Where did my packet go? Measuring the impact of RPKI ROV

For a long time, we at RIPE Labs have been encouraging operators to enable Resource Public Key Infrastructure (RPKI) Route Origin Validation (ROV) in their networks. We still do, and again if you are not currently doing RPKI ROV, please consider doing so. However, what we have not yet fully explored is the effect ROV has on where your packet actually ends up. After all, the aim of RPKI is to ensure that packets end up at their intended location, and merely doing ROV does not guarantee that.

BGP and RPKI

Let us take a step back for a moment. The Internet, in its physical form, is essentially a large cluster of cables going all around the globe. Every source and destination must have an address, namely an IP address. These addresses are managed by Regional Internet Registries (RIRs), such as RIPE NCC and APNIC. Figuring out which route to take requires something called the Border Gateway Protocol (BGP), which enables a network to announce to other networks which IP addresses can be reached via them. These networks are also called Autonomous Systems (ASes), and they are assigned a unique number, an ASN. When another AS receives this announcement, they can propagate it further by prepending their ASN to the path. Repeat this several times, and one learns how to reach pretty much every IP address currently in use.

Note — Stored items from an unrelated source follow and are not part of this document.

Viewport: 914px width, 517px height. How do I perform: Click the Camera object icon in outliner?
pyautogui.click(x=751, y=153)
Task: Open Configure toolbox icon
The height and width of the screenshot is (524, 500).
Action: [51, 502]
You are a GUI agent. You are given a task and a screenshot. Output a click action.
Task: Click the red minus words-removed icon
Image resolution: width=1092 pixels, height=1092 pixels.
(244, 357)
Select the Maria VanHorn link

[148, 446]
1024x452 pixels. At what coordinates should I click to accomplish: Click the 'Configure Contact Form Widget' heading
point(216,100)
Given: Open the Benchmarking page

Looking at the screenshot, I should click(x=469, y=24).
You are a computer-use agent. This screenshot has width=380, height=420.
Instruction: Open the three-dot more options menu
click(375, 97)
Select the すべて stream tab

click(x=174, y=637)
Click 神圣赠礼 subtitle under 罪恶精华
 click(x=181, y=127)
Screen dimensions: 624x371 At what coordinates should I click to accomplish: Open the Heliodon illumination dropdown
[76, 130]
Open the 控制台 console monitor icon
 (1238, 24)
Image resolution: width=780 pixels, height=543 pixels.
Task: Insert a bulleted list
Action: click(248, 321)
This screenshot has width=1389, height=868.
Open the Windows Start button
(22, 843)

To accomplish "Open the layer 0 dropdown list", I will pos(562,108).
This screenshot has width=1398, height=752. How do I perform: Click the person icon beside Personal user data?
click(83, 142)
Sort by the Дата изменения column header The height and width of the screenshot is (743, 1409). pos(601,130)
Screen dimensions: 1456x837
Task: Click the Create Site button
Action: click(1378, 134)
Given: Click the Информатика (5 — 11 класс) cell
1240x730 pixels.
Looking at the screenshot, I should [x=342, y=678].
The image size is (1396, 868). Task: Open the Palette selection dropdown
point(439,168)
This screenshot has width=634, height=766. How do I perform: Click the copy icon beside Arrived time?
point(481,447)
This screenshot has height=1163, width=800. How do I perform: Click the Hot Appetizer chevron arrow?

This is a system that largely hinges on ‘good faith’ — there is nothing stopping me from announcing AS1133 (the University of Twente) as the origin for 193.0.0.0/21 (the prefix used by the RIPE NCC). In RPKI, I can make objects called Route Origin Authorizations (ROAs) that enable the rightful holder of the IP address prefix (in this case, RIPE NCC) to make verifiable statements about which ASN that prefix may originate from. In this case, the RIPE NCC has a ROA for 193.0.0.0/21-21 for AS3333, the ASN assigned to the RIPE NCC. Additionally, the ROA states how specific the announcements may be (via the max length attribute) if, for example, the 193.0.1.0/24 announcement for AS3333 is also expected. The /21-21 here indicates that only the /21 announcement should be valid.

With the data that ROAs provide, an operator can classify incoming BGP announcements, and group them into three states — valid, invalid, and not found. As with everything BGP, what an operator does with these states is up to their policy, but generally speaking, it is advised to reject invalids and accept valids and not founds. This best practice is called ROV.

ROV

There have been measurements into the adoption of RPKI ROV looking into who is doing ROV. Unfortunately, simply doing ROV does not mean that your traffic will not end up at an origin-AS ROV marked as invalid. Even though you receive the full path via BGP, you do not specify the full path your packet should take when you send it onwards.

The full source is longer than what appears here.